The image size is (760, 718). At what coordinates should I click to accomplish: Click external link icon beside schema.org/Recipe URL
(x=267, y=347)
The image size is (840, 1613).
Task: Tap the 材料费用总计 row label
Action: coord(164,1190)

===============

The response should consist of all the entries, reproduced word for word.

## Solved exercise
The image size is (760, 718). At what coordinates should I click to accomplish: Click external link icon beside schema.org/Recipe URL
(x=267, y=347)
The image size is (840, 1613).
Task: Tap the 材料费用总计 row label
Action: coord(164,1190)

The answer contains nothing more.